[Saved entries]
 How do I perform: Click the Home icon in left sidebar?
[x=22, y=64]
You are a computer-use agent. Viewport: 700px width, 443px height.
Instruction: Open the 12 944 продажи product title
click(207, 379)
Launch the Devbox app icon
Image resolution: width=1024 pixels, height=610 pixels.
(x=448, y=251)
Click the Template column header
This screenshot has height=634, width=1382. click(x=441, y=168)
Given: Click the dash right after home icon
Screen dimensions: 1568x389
--
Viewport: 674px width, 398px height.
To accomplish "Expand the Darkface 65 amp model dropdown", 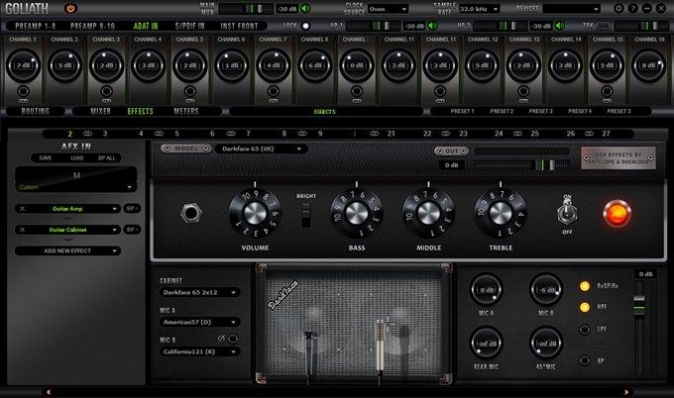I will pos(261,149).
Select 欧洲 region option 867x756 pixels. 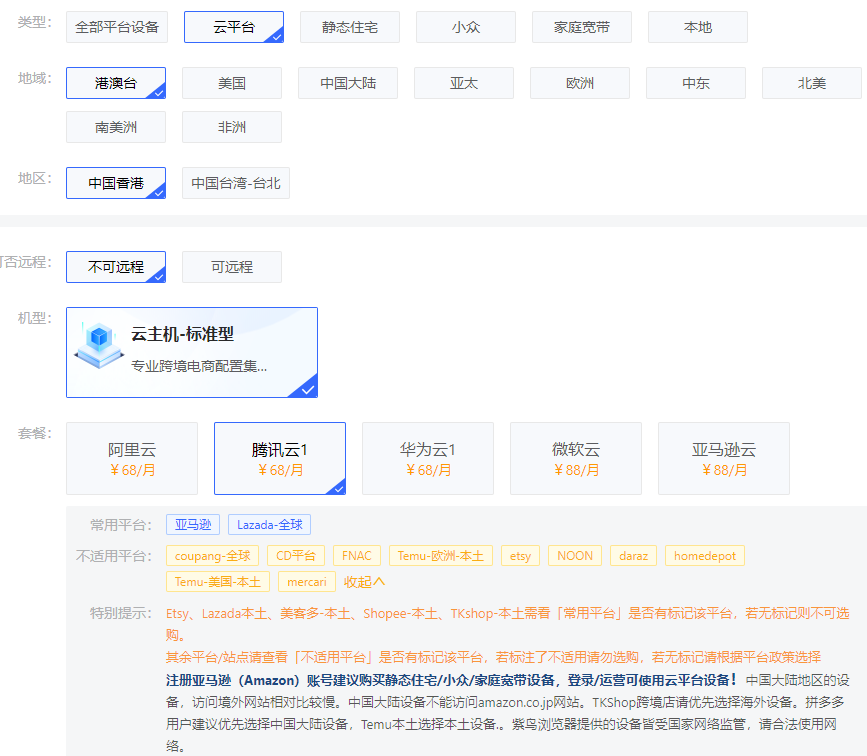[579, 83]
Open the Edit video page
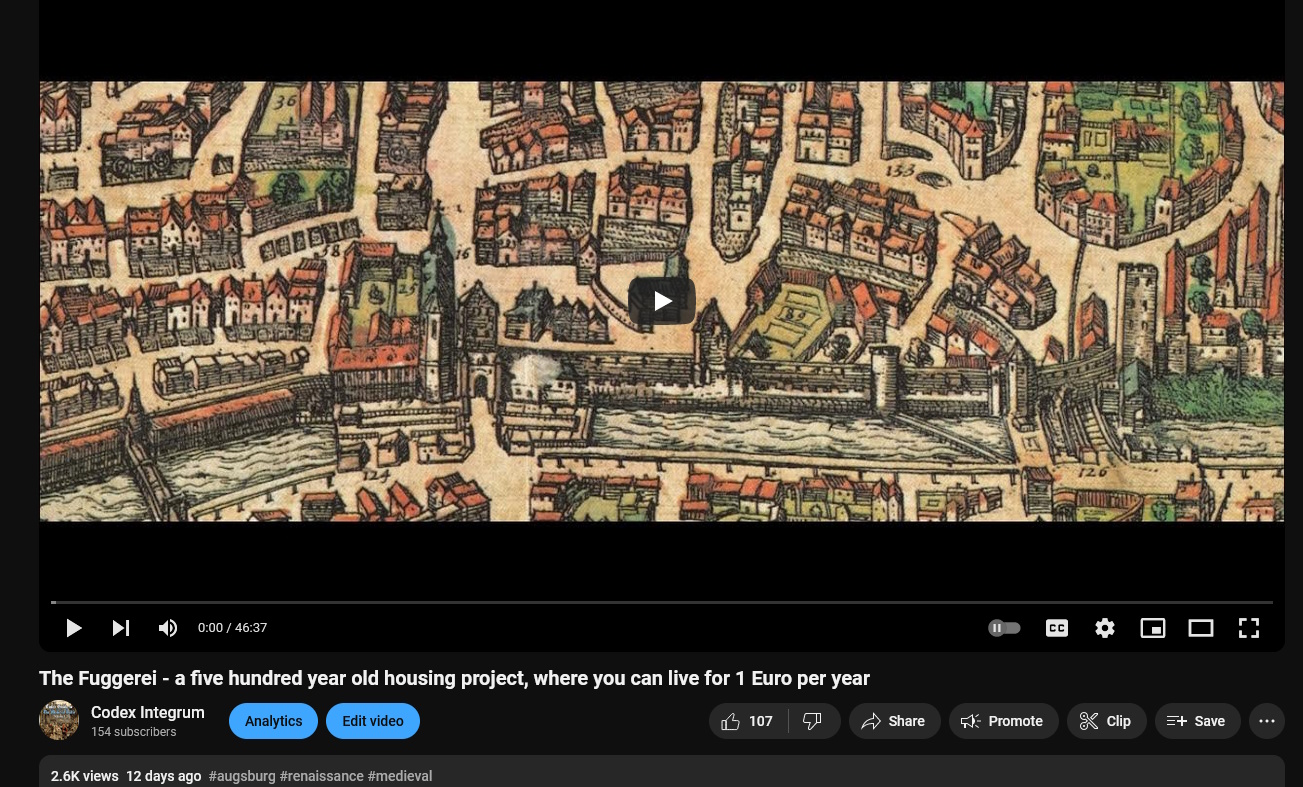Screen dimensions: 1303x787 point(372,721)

_Task requirements_: Now copy each line of the entries that mentions "Viewport".

_Response_:
You are a computer-use agent. Viewport: 700px width, 443px height.
Viewport: 674px width, 398px height.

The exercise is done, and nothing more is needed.